Here are some tips to help you perform the barbell behind neck military press effectively:

  • Warm up: Always start with a proper warm-up to loosen your muscles and joints and prevent injury. This can include light cardio, dynamic stretching, and foam rolling.
  • Grip width: Choose a grip width that is comfortable for you and allows you to maintain good form throughout the exercise. A too wide grip can put excessive strain on the shoulder joints.
  • Maintain good posture: Keep your chest lifted, shoulders relaxed, and core engaged throughout the exercise to maintain good posture and prevent injury.
  • Keep your elbows slightly tucked in: This helps to protect your shoulders and reduce the risk of injury.
  • Breathe correctly: Exhale as you press the bar overhead, inhale as you lower it back down. This will help you maintain good form and stability.
  • Focus on form: Pay close attention to your form throughout the exercise, avoiding swinging the barbell or locking out your elbows.
  • Use a full range of motion: Start with the bar at shoulder height and press it overhead until your arms are fully extended. Using a full range of motion will help you target your muscles effectively.
  • Start with a lighter weight: Start with a lighter weight until you get comfortable with the exercise and proper form. You can gradually increase the weight as you become stronger.

Remember, proper form and technique are key to getting the most out of the barbell behind neck military press and avoiding injury.
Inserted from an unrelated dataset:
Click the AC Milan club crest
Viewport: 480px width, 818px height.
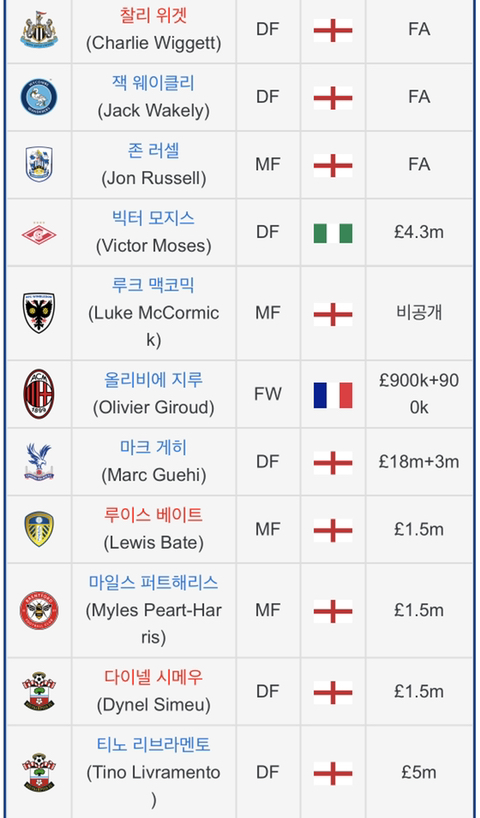tap(39, 394)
If you’re new to strength training, consider working with a qualified personal trainer or coach to help you get started.

Benefits of doing the barbell behind neck military press

The barbell behind neck military press provides several benefits, including:

  • Improved upper body strength: This exercise specifically targets the deltoids, triceps, and upper back muscles, helping to build overall upper body strength.
  • Better posture: By strengthening the muscles in the upper back, this exercise can help to improve posture and reduce the risk of injury.
  • Increased shoulder stability: The Barbell Behind Neck Military Press helps to build shoulder stability, reducing the risk of shoulder injury and improving overall shoulder health.
  • Improved core strength: By engaging the core muscles, this exercise can help to build overall core strength, improving balance and stability.
  • Better athletic performance: Stronger upper body and core muscles can help to improve athletic performance in activities such as swimming, throwing, and pushing movements.
  • Increased muscle mass: Regularly performing this exercise can help to build muscle mass and increase overall strength.

Remember, starting with a lighter weight is important until you get comfortable with the proper form and technique. Then, gradually increase the weight as you become stronger and focus on proper form throughout the exercise. As with any strength training exercise, it’s important to seek the advice of a qualified medical professional if you experience any pain or discomfort.